As Tom Honermann noted that
reinterpret_cast<const char *>(u8"text"); // Ok.
reinterpret_cast<const char8_t*>("text"); // Undefined behavior.
So: How do i interact with APIs that just accept const char*
or const wchar_t*
(think Win32 API) if my application "default" string type is std::u8string? The recommendation seems to be https://utf8everywhere.org/.
If i got a std::u8string and convert to std::string by
std::u8string convert(std::string str)
{
return std::u8string(reinterpret_cast<const char8_t*>(str.data()), str.size());
}
std::string convert(std::u8string str)
{
return std::string(reinterpret_cast<const char_t*>(str.data()), str.size());
}
This would invoke the same UB that Tom Honermann mentioned. This would be used when i talk to Win32 API or any other API that wants some const char*
or gives some const char*
back. I could go all conversions through boost::nowide but in the end i get a const char*
back from boost::nowide::narrow() that i need to cast.

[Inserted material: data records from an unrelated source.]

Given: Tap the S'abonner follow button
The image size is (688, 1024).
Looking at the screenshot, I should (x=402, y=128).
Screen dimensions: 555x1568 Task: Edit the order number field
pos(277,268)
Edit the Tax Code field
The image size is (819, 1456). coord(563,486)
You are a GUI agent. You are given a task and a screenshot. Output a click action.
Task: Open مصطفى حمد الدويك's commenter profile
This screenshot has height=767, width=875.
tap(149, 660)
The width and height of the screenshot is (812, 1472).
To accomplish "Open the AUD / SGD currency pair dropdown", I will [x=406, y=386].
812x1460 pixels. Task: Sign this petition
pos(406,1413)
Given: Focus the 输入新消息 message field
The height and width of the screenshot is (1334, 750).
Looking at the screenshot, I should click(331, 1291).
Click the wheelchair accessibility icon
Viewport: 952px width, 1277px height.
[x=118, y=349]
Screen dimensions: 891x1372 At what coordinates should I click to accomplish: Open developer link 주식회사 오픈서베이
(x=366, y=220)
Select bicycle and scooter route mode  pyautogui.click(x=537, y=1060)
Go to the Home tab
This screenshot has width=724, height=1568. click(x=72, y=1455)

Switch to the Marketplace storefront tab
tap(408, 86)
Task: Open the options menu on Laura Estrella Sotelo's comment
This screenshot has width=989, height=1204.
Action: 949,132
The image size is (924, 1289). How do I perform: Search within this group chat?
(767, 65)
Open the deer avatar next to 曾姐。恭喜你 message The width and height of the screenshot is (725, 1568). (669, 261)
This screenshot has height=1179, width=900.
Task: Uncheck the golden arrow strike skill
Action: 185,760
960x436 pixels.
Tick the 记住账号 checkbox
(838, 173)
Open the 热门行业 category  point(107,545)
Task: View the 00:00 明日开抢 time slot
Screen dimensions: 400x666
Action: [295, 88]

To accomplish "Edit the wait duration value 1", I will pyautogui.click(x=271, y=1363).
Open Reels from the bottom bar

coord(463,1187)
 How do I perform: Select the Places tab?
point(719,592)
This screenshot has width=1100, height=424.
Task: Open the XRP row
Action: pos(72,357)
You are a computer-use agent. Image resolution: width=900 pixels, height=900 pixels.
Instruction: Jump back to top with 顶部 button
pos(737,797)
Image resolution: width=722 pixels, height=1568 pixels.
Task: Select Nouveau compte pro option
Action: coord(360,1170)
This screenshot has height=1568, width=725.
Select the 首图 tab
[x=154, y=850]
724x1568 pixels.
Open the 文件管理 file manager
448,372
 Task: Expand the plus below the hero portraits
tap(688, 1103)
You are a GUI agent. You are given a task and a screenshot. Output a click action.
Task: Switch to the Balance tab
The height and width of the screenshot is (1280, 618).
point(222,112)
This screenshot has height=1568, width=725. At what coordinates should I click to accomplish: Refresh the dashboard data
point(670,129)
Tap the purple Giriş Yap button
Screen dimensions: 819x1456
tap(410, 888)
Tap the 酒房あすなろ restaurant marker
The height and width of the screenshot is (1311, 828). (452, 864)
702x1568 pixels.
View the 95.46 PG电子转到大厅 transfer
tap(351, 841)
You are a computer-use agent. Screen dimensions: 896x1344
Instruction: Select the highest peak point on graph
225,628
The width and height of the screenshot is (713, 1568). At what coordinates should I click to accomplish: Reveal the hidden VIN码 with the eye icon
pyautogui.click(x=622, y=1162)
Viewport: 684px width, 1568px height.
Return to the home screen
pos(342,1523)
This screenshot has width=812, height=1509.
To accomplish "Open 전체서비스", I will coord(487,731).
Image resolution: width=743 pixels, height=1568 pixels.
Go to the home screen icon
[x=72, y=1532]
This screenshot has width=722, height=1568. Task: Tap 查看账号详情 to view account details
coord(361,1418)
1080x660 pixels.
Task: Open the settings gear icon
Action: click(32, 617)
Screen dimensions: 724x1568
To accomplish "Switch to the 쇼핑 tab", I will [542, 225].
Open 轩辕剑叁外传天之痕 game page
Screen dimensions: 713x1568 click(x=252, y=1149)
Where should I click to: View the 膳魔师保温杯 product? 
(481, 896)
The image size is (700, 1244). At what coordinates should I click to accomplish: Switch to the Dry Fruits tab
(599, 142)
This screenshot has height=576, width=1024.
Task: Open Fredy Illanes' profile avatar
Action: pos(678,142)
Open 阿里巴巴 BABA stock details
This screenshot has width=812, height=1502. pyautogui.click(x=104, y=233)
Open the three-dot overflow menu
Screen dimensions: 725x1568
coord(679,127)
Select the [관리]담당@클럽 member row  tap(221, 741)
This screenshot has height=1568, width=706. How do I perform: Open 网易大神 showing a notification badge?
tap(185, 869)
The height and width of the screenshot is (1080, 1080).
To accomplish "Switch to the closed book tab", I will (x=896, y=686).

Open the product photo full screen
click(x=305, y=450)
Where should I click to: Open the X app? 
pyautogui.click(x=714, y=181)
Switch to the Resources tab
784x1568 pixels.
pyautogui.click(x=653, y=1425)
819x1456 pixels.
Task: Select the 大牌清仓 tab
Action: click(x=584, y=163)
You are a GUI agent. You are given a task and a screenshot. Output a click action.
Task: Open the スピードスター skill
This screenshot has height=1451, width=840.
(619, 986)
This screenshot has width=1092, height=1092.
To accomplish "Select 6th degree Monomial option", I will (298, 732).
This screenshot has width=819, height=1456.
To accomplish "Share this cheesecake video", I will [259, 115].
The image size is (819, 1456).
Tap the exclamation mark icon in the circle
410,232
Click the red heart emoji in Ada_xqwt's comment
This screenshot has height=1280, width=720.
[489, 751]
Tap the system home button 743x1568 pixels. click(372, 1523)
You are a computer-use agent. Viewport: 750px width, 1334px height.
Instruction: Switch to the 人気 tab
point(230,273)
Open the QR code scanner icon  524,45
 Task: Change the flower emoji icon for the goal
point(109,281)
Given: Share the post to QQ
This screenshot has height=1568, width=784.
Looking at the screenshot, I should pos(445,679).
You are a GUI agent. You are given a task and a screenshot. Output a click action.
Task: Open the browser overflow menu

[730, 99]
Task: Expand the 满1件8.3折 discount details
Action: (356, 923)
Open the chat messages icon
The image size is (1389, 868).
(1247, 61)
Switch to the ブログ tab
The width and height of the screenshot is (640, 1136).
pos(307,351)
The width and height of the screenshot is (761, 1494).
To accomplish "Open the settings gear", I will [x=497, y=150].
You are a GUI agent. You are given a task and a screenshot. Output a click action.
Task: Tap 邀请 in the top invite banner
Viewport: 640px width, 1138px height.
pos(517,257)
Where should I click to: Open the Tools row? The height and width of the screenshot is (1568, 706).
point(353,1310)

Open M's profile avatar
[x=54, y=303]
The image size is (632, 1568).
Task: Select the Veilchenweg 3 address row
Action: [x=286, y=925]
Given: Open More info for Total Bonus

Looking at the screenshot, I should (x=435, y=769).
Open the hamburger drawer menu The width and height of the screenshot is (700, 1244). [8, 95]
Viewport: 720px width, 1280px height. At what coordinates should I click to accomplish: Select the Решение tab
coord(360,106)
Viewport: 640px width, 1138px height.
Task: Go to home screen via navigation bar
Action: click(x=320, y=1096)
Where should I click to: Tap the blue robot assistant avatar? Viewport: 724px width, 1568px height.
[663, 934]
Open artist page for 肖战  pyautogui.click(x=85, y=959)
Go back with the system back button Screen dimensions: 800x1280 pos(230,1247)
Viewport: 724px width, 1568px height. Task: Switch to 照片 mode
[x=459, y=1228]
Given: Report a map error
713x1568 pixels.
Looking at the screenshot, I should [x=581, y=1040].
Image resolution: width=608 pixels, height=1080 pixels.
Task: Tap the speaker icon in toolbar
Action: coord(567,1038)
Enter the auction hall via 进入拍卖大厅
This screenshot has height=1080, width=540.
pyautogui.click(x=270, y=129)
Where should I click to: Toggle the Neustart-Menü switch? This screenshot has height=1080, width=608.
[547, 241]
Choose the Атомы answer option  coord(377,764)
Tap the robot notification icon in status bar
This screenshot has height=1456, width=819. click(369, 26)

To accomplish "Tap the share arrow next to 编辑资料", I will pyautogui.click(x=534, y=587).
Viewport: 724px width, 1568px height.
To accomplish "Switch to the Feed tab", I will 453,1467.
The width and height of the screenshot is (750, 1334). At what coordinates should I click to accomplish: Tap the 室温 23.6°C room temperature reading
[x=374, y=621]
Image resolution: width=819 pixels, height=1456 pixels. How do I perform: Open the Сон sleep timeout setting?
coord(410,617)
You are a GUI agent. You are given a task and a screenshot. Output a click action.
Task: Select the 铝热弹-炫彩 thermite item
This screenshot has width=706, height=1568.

Is the current recommendation to just stay at char and ignore char8_t?
This would invoke the same UB that Tom Honermann mentioned.
As pointed out in the post you referred to, UB only happens when you cast from a char*
to a char8_t*
. The other direction is fine.
If you are given a char*
which is encoded in UTF-8 (and you care to avoid the UB of just doing the cast for some reason), you can use std::transform
to convert the char
s to char8_t
s by converting the characters:
std::u8string convert(std::string str)
{
std::u8string ret(str.size());
std::ranges::transform(str, ret.begin(), [](char c) {return char8_t(c);});
return ret;
}
C++23's ranges::to
will make using a named return variable unnecessary.
For dealing with wchar_t
interfaces (which you shouldn't have to, since nowadays UTF-8 support exists through narrow character interfaces on Windows), you'll have to do an actual UTF-8->UTF-16 conversion. Which you would have had to do anyway.